══ DATA FOR PROCESSING ══
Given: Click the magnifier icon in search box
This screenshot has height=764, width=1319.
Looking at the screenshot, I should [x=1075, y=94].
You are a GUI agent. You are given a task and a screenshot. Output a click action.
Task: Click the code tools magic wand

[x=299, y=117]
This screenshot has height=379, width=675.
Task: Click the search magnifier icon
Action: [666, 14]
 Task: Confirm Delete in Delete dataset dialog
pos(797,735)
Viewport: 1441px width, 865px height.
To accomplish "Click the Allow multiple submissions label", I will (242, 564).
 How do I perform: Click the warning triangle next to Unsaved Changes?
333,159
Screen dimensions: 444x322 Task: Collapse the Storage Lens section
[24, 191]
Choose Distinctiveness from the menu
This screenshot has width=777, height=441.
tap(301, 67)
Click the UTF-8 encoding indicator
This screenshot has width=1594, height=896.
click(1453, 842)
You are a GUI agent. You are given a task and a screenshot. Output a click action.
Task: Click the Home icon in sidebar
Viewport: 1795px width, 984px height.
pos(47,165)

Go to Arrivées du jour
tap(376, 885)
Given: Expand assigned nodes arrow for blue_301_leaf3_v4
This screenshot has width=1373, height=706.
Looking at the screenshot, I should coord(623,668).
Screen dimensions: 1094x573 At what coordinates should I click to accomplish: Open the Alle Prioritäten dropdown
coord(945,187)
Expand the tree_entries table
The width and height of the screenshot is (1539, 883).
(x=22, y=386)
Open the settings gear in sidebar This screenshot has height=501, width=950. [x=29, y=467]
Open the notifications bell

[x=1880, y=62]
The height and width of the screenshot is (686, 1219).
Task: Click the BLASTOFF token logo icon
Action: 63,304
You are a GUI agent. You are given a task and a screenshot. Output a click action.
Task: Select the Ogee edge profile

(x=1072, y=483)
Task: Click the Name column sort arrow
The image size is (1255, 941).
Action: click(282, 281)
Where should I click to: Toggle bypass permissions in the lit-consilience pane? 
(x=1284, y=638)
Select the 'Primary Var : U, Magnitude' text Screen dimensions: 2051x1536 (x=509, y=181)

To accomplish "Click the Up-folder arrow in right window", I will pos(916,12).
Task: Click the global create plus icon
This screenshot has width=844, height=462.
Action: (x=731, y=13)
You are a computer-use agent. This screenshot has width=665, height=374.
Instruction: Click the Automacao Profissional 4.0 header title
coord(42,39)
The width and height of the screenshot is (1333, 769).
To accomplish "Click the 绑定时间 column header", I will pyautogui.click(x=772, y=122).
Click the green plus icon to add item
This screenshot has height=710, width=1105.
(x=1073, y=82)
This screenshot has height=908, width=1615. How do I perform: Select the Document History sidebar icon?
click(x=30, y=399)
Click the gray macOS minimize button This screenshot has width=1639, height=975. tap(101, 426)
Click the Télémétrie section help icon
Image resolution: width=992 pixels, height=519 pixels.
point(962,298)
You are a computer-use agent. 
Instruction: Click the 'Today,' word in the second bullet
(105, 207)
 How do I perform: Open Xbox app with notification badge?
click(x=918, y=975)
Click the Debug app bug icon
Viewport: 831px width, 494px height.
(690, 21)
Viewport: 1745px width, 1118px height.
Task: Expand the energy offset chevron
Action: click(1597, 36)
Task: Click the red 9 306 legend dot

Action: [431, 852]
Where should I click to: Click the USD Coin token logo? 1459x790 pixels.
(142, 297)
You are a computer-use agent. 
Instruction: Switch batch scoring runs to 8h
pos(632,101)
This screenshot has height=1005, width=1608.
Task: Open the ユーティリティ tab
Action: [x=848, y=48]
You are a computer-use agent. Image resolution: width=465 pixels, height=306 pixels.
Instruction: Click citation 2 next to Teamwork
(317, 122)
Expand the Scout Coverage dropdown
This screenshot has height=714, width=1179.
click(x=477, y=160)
═══
DESCRIPTION OF THE TASK> The task calls for all lines in the entries that hold "computer".

ANSWER SPACE>
You are a computer-use agent. This screenshot has width=665, height=374.
You are a computer-use agent. 
You are a computer-use agent. 
You are a computer-use agent. Image resolution: width=465 pixels, height=306 pixels.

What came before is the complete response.